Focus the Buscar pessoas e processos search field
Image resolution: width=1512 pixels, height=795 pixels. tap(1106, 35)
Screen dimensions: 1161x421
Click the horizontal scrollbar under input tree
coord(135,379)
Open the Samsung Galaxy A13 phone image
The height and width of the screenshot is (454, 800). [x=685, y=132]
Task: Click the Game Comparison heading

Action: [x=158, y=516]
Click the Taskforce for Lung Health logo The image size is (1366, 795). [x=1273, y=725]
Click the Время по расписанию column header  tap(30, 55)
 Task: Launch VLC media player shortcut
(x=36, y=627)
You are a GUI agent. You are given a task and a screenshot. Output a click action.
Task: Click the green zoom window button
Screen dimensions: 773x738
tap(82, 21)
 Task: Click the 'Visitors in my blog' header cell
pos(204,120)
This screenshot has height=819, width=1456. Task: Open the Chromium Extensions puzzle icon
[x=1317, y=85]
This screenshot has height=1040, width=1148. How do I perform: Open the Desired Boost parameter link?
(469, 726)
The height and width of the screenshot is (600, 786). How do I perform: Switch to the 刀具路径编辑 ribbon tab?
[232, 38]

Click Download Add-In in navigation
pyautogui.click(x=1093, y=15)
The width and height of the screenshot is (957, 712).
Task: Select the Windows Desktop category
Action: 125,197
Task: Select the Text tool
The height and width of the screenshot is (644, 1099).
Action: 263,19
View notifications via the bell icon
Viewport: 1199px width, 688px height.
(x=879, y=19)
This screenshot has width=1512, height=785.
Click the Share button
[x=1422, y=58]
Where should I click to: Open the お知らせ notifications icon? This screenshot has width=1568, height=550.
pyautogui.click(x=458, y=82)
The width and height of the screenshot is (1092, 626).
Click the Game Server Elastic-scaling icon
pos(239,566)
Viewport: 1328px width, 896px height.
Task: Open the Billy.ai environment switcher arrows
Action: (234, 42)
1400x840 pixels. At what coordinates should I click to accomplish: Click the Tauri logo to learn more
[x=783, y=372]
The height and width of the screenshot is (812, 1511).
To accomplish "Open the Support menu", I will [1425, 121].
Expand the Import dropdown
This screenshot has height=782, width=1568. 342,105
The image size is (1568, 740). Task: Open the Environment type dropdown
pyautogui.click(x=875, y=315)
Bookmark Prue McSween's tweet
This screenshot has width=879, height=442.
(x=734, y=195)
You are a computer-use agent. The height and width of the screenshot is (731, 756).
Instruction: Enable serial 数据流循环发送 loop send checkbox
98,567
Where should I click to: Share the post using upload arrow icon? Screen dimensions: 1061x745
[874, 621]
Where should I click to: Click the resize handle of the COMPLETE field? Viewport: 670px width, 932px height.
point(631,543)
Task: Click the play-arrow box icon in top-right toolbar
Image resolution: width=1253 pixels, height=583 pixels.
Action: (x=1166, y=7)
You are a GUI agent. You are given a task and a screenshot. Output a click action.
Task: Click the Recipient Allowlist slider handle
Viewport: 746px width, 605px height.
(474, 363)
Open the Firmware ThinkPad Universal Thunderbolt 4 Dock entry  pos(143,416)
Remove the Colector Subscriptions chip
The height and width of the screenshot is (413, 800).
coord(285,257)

**Exercise description**
Please copy the records above line for line, with no changes.

**Solution for this exercise**
Focus the Buscar pessoas e processos search field
Image resolution: width=1512 pixels, height=795 pixels. tap(1106, 35)
Screen dimensions: 1161x421
Click the horizontal scrollbar under input tree
coord(135,379)
Open the Samsung Galaxy A13 phone image
The height and width of the screenshot is (454, 800). [x=685, y=132]
Task: Click the Game Comparison heading

Action: [x=158, y=516]
Click the Taskforce for Lung Health logo The image size is (1366, 795). [x=1273, y=725]
Click the Время по расписанию column header  tap(30, 55)
 Task: Launch VLC media player shortcut
(x=36, y=627)
You are a GUI agent. You are given a task and a screenshot. Output a click action.
Task: Click the green zoom window button
Screen dimensions: 773x738
tap(82, 21)
 Task: Click the 'Visitors in my blog' header cell
pos(204,120)
This screenshot has height=819, width=1456. Task: Open the Chromium Extensions puzzle icon
[x=1317, y=85]
This screenshot has height=1040, width=1148. How do I perform: Open the Desired Boost parameter link?
(469, 726)
The height and width of the screenshot is (600, 786). How do I perform: Switch to the 刀具路径编辑 ribbon tab?
[232, 38]

Click Download Add-In in navigation
pyautogui.click(x=1093, y=15)
The width and height of the screenshot is (957, 712).
Task: Select the Windows Desktop category
Action: 125,197
Task: Select the Text tool
The height and width of the screenshot is (644, 1099).
Action: 263,19
View notifications via the bell icon
Viewport: 1199px width, 688px height.
(x=879, y=19)
This screenshot has width=1512, height=785.
Click the Share button
[x=1422, y=58]
Where should I click to: Open the お知らせ notifications icon? This screenshot has width=1568, height=550.
pyautogui.click(x=458, y=82)
The width and height of the screenshot is (1092, 626).
Click the Game Server Elastic-scaling icon
pos(239,566)
Viewport: 1328px width, 896px height.
Task: Open the Billy.ai environment switcher arrows
Action: (234, 42)
1400x840 pixels. At what coordinates should I click to accomplish: Click the Tauri logo to learn more
[x=783, y=372]
The height and width of the screenshot is (812, 1511).
To accomplish "Open the Support menu", I will [1425, 121].
Expand the Import dropdown
This screenshot has height=782, width=1568. 342,105
The image size is (1568, 740). Task: Open the Environment type dropdown
pyautogui.click(x=875, y=315)
Bookmark Prue McSween's tweet
This screenshot has width=879, height=442.
(x=734, y=195)
You are a computer-use agent. The height and width of the screenshot is (731, 756).
Instruction: Enable serial 数据流循环发送 loop send checkbox
98,567
Where should I click to: Share the post using upload arrow icon? Screen dimensions: 1061x745
[874, 621]
Where should I click to: Click the resize handle of the COMPLETE field? Viewport: 670px width, 932px height.
point(631,543)
Task: Click the play-arrow box icon in top-right toolbar
Image resolution: width=1253 pixels, height=583 pixels.
Action: (x=1166, y=7)
You are a GUI agent. You are given a task and a screenshot. Output a click action.
Task: Click the Recipient Allowlist slider handle
Viewport: 746px width, 605px height.
(474, 363)
Open the Firmware ThinkPad Universal Thunderbolt 4 Dock entry  pos(143,416)
Remove the Colector Subscriptions chip
The height and width of the screenshot is (413, 800).
coord(285,257)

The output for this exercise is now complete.